▶ [What to work on] Please print all of the records shown below, exactly as given.

▶ [Entries shown]
┏━━

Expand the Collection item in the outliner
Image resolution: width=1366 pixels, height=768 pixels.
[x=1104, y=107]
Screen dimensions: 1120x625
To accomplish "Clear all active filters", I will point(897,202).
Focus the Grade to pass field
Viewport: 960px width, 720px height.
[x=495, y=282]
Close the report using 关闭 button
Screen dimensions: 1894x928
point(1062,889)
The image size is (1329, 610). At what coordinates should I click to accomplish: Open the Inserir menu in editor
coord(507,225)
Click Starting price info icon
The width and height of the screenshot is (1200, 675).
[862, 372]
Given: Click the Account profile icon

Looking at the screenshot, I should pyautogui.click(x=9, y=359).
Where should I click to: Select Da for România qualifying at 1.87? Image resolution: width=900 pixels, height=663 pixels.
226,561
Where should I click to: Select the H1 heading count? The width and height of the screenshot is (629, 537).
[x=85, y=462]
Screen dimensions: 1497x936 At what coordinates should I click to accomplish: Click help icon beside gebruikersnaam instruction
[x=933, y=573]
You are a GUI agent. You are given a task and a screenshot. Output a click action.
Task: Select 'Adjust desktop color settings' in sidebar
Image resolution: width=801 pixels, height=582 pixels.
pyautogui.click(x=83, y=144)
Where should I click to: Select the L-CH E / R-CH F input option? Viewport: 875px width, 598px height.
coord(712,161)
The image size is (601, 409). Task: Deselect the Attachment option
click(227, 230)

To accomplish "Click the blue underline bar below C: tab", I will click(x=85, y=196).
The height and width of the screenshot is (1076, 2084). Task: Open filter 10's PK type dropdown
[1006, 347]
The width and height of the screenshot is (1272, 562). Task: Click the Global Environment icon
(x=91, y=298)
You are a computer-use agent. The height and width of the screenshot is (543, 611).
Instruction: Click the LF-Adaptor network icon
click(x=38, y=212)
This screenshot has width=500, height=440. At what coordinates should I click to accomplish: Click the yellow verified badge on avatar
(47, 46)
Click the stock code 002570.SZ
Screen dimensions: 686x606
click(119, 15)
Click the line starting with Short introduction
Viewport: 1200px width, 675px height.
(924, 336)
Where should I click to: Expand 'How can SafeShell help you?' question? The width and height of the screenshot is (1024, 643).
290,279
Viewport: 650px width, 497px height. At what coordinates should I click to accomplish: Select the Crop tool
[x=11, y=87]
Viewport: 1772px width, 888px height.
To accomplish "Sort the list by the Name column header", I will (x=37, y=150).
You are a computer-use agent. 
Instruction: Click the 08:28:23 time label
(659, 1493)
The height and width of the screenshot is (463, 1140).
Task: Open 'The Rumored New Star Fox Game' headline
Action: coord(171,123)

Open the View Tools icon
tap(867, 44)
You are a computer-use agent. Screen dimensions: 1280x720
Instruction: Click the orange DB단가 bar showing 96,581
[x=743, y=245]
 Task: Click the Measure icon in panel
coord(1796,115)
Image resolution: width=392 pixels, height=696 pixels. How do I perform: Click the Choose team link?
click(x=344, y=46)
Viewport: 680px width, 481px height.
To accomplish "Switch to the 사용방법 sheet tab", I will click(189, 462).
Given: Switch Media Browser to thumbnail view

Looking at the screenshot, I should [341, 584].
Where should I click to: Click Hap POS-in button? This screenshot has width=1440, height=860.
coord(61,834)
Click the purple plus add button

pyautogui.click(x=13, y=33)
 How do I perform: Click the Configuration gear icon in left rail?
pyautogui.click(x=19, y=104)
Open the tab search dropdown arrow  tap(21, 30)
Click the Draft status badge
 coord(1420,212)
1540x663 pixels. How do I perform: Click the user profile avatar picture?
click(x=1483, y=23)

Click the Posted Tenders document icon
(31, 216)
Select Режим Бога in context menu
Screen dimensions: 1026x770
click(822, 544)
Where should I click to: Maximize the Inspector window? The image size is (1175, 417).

┗━━

▶ [Answer to this exercise]
Expand the Collection item in the outliner
Image resolution: width=1366 pixels, height=768 pixels.
[x=1104, y=107]
Screen dimensions: 1120x625
To accomplish "Clear all active filters", I will point(897,202).
Focus the Grade to pass field
Viewport: 960px width, 720px height.
[x=495, y=282]
Close the report using 关闭 button
Screen dimensions: 1894x928
point(1062,889)
The image size is (1329, 610). At what coordinates should I click to accomplish: Open the Inserir menu in editor
coord(507,225)
Click Starting price info icon
The width and height of the screenshot is (1200, 675).
[862, 372]
Given: Click the Account profile icon

Looking at the screenshot, I should pyautogui.click(x=9, y=359).
Where should I click to: Select Da for România qualifying at 1.87? Image resolution: width=900 pixels, height=663 pixels.
226,561
Where should I click to: Select the H1 heading count? The width and height of the screenshot is (629, 537).
[x=85, y=462]
Screen dimensions: 1497x936 At what coordinates should I click to accomplish: Click help icon beside gebruikersnaam instruction
[x=933, y=573]
You are a GUI agent. You are given a task and a screenshot. Output a click action.
Task: Select 'Adjust desktop color settings' in sidebar
Image resolution: width=801 pixels, height=582 pixels.
pyautogui.click(x=83, y=144)
Where should I click to: Select the L-CH E / R-CH F input option? Viewport: 875px width, 598px height.
coord(712,161)
The image size is (601, 409). Task: Deselect the Attachment option
click(227, 230)

To accomplish "Click the blue underline bar below C: tab", I will click(x=85, y=196).
The height and width of the screenshot is (1076, 2084). Task: Open filter 10's PK type dropdown
[1006, 347]
The width and height of the screenshot is (1272, 562). Task: Click the Global Environment icon
(x=91, y=298)
You are a computer-use agent. The height and width of the screenshot is (543, 611).
Instruction: Click the LF-Adaptor network icon
click(x=38, y=212)
This screenshot has width=500, height=440. At what coordinates should I click to accomplish: Click the yellow verified badge on avatar
(47, 46)
Click the stock code 002570.SZ
Screen dimensions: 686x606
click(119, 15)
Click the line starting with Short introduction
Viewport: 1200px width, 675px height.
(924, 336)
Where should I click to: Expand 'How can SafeShell help you?' question? The width and height of the screenshot is (1024, 643).
290,279
Viewport: 650px width, 497px height. At what coordinates should I click to accomplish: Select the Crop tool
[x=11, y=87]
Viewport: 1772px width, 888px height.
To accomplish "Sort the list by the Name column header", I will (x=37, y=150).
You are a computer-use agent. 
Instruction: Click the 08:28:23 time label
(659, 1493)
The height and width of the screenshot is (463, 1140).
Task: Open 'The Rumored New Star Fox Game' headline
Action: coord(171,123)

Open the View Tools icon
tap(867, 44)
You are a computer-use agent. Screen dimensions: 1280x720
Instruction: Click the orange DB단가 bar showing 96,581
[x=743, y=245]
 Task: Click the Measure icon in panel
coord(1796,115)
Image resolution: width=392 pixels, height=696 pixels. How do I perform: Click the Choose team link?
click(x=344, y=46)
Viewport: 680px width, 481px height.
To accomplish "Switch to the 사용방법 sheet tab", I will click(189, 462).
Given: Switch Media Browser to thumbnail view

Looking at the screenshot, I should [341, 584].
Where should I click to: Click Hap POS-in button? This screenshot has width=1440, height=860.
coord(61,834)
Click the purple plus add button

pyautogui.click(x=13, y=33)
 How do I perform: Click the Configuration gear icon in left rail?
pyautogui.click(x=19, y=104)
Open the tab search dropdown arrow  tap(21, 30)
Click the Draft status badge
 coord(1420,212)
1540x663 pixels. How do I perform: Click the user profile avatar picture?
click(x=1483, y=23)

Click the Posted Tenders document icon
(31, 216)
Select Режим Бога in context menu
Screen dimensions: 1026x770
click(822, 544)
Where should I click to: Maximize the Inspector window? The image size is (1175, 417).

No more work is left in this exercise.